A similar position is also found in Campbell, who defines usage as present, national and reputable use. But Priestley, unlike Campbell, was faithful to his principles.

• 18th c. scholars also reacted against the influence of French vocabulary (which however was not great).

• The period under discussion is also the time of the rise of the British Empire.

• The development of the progressive:

he was on laughing > a-laughing > laughing

• The progressive passive (end of the 18th c.):

the house is building > the house is being built

Remember that this construction was often criticized.

• Two spelling systems: the public one (found in printed documents) and the private one (found in informal letters).

Johnson: chymestry, compleat, ocurrence

• In informal letters, a “non-standard” grammar is also manifest:

them admirers you speak of (Lady Mary Wortley Montagu)

Don’t it put you in mind of any thing? (Walpole)

19th & 20th centuries

19th century:

visible change (industrialization and transport)

vs.

myth of stasis in (written) language

• This myth is linked to the rhetoric of standardization:

• ‘the Teacher should point out to his pupils the erroneous expressions of their own locality, and endeavour to eradicate them’ (Pearson, The Self-Help Grammar of the English Language, 1865).

• But variability also existed in the writings by educated people (e.g. variation of or/our).

• A further interesting example is the loss of the be participle with unaccusative verbs (e.g.
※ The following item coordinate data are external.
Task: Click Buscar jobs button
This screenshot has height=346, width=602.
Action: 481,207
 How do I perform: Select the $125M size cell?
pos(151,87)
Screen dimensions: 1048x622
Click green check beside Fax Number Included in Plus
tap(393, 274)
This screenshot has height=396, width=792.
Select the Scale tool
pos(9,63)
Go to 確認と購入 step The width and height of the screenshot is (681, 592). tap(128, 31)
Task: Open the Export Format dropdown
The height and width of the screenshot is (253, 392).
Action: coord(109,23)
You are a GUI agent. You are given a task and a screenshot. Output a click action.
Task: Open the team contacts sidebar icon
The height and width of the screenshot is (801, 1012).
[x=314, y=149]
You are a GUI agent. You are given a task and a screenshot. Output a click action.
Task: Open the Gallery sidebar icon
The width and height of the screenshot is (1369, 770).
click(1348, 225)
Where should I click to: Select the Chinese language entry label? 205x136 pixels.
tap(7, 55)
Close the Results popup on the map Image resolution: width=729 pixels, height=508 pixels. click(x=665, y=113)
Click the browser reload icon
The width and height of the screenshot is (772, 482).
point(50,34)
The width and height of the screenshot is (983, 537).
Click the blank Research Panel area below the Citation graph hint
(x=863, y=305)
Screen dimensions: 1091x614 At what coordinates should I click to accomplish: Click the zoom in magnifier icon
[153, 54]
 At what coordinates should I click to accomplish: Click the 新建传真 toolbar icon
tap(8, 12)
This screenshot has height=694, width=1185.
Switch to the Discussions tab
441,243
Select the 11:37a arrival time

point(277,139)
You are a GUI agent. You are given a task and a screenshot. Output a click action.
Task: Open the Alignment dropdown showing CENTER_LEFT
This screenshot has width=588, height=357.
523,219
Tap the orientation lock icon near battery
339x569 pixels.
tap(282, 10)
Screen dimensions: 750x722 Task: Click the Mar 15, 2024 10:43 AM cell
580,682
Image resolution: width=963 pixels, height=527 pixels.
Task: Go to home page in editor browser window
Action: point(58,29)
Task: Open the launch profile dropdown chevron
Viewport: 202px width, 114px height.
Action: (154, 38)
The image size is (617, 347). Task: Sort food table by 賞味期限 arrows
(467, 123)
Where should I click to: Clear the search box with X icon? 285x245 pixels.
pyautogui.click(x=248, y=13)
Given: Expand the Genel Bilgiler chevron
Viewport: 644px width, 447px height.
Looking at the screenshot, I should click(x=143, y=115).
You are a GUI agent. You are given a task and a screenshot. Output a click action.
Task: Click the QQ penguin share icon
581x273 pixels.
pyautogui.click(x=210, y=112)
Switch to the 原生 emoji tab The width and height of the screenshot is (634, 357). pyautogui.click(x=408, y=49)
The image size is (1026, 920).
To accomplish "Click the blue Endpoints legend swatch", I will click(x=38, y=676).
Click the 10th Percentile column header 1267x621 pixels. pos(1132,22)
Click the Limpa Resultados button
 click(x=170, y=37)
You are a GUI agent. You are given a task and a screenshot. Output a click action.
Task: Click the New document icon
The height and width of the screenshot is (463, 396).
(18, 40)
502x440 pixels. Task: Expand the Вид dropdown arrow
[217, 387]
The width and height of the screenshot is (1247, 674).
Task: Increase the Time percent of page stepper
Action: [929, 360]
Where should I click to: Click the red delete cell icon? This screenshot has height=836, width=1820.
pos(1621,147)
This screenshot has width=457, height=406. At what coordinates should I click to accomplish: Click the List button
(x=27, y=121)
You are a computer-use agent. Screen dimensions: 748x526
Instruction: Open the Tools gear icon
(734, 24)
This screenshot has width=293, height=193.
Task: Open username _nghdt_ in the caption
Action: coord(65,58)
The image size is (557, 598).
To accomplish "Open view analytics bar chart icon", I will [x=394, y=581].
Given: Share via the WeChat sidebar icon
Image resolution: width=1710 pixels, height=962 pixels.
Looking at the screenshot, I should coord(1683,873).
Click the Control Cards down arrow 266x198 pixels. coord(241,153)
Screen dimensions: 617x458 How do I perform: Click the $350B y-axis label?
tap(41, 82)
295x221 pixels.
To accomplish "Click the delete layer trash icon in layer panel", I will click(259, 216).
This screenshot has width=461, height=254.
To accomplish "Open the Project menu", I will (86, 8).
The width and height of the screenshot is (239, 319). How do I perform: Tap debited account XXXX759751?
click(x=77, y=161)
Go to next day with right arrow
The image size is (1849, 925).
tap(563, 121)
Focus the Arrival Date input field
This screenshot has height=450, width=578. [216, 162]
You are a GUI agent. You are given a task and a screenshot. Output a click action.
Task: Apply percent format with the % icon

She is arrived vs. She has arrived). E.g. George Eliot: ‘Mr Lewes is gone to the museum for me’ (1861).

• Prescriptivism also dictated the use of a singular anaphoric pronoun with pronouns such as everybody, while the use of a plural anaphor goes back to the 16th century and continues into the 19th century.

• Notice also that post-vocalic /r/ became a marker of the standard language only in the 2nd half of the century. Previously, it was commended as essential in ‘standard’ speech.

• Writing also influenced pronunciation: waistcoat, hospital, humble, humour, herb (/h/-less variant still possible in AmE!)

• Some pronunciation features dictated by the myth of standardization (in the latter half of the 19th century):

hand // ørunning

birdbutter

• But alongside subjective approaches to language (i.e. the prescriptive agenda), there were also those who were interested in an objective study of linguistic facts: e.g. the London Philological Society (founded in 1842).

• The phonetician Henry Sweet realised that the notion of ‘correct speaker’ remained elusive (‘he is an abstraction, a figment of the imagination’). As Ellis observed, register, gender, age and status all influence pronunciation choices.

• Objectivism also lead to an interest in local dialects (which were felt to be in danger of extinction), e.g. the English Dialect Society. But dialects were often condemned by the supporters of the myth of standardization.

• In more subjective approaches, a distinction was sometimes drawn between rural dialects (viewed positively) and urban dialects (viewed negatively).

• Renewed interest in spelling reform in the latter part of the 19th c. (both in the UK and in the US). But such efforts were not very successful (but cf. the American spellings program, catalog).

• Purist efforts are always present, see e.g. The Society for Pure English (founded in 1913).

The Oxford English Dictionary

www.oed.com

1857: meeting of the Philological Society in London with a view to publishing a supplement to the existing dictionaries of English

1860: “Proposal for the Publication of a New English Dictionary by the Philological Society”

The aim was to record and trace the history of all words from about the year 1000 (by the use of quotations).

1864: foundation of the Early English Text Society (http://users.ox.ac.uk/~eets/), which made early English texts widely available

1879: the OUP decides to finance the project. James Murray is appointed editor.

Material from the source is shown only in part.